Las formas de violencia que vivimos las mujeres parecen no tener límites o encontrar en cada etapa de la vida una nueva forma de manifestarse. Por eso todo esfuerzo que se haga por visibilizar esas formas de violencia es loable y debe ser visto, apoyado y promovido. Si no a todos los varones les interesa, al menos las mujeres debemos ser empáticas con nuestros temas. Por eso, y a pesar de no haber visto la obra “Parturientas”, me importa mucho promoverla con los lectores.
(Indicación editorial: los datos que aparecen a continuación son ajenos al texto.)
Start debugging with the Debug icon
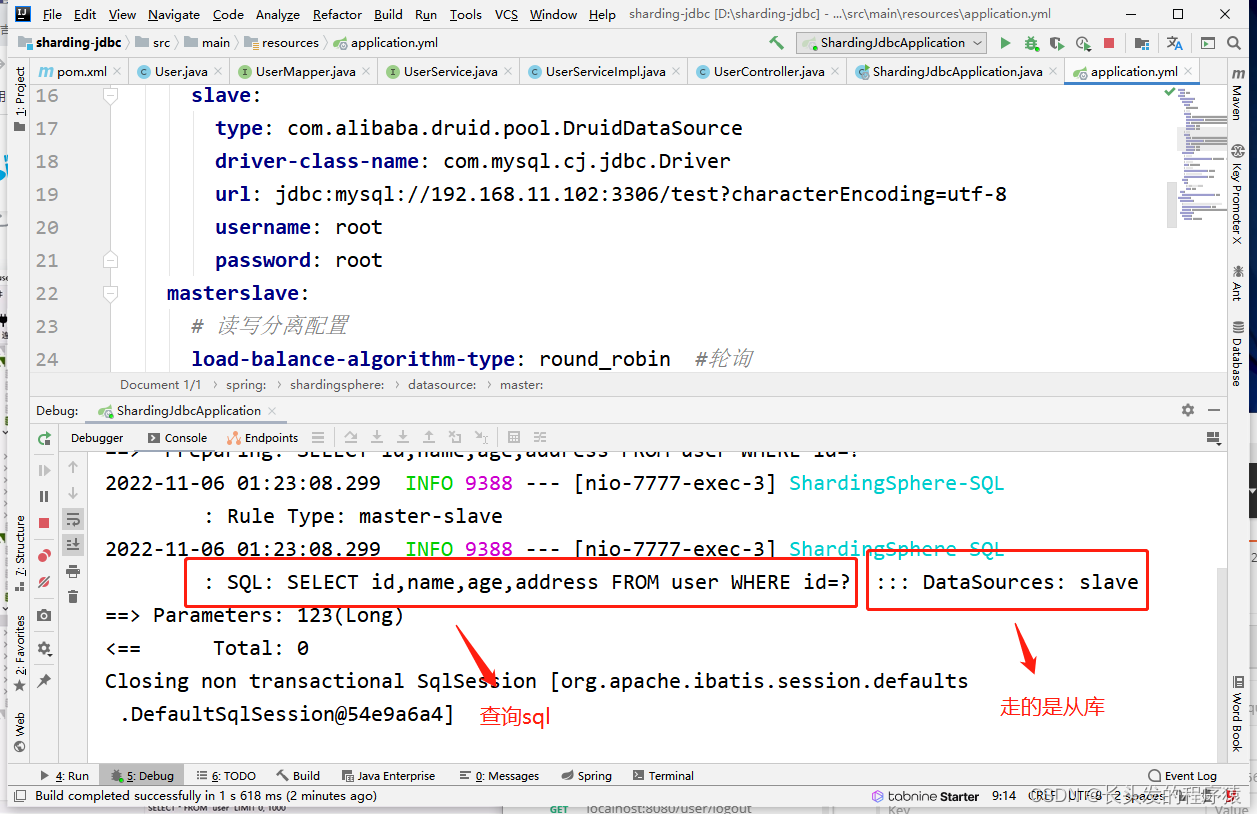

Basada en un testimonio real, “Parturientas” aborda la violencia vivida por muchas mujeres en el trabajo de parto: burla machista, oclusión de datos, escarnio, humillación, un deplorable estado del servicio médico. Cruda e irreverente, acompañamos a la parturienta en una travesía que habla también sobre la perspectiva de una mujer que no idealiza el embarazo: ¿qué es ser madre? Esta obra, escrita y dirigida por Ángel Fuentes Balam y actuada por Yuliana Vargas, está inspirada en una idea original de Coralia Ancona y surge de las experiencias vividas por ella misma en sus partos (más testimonios recopilados):

“Sufrí violencia durante mis dos partos. La violencia obstétrica es la que se ejerce en una mujer embarazada antes, durante y después del parto, por el sector salud: médicos, enfermeras o trabajadoras sociales. Solo Chiapas, Guanajuato, Durango y Veracruz cuentan con definiciones de violencia obstétrica en sus leyes. Veracruz ya lo tipifica como delito. Se debe prevenir, informar, erradicar y sancionar este tipo de violencia porque viola los derechos humanos, es una forma de violencia institucional y de género; violencia de clase social. Es importante visibilizar este tipo de violencia tan silenciosa pero tan real en el Estado de Yucatán. A mí me fue bien -en lo que cabe- porque los médicos dijeron que soy una mujer preparada, que se leer y escribir y porque mi hijo nació güerito, pero a las mujeres maya hablantes de piel morena les iba peor. No tenían las herramientas para defenderse, para saber que están violando sus derechos. Las obligaban a ligarse, les decían que los niños morenitos eran niños malixes”.

Funciones 27 y 28 de julio. Teatro La camarita (Calle 92 No. 497 entre 59 y 59 L, Col. Bojórquez). Una coproducción de Perros que parecen laberinto y Teatro sillón de orejas. Esta obra recibió la beca Pecda 2017 para su realización.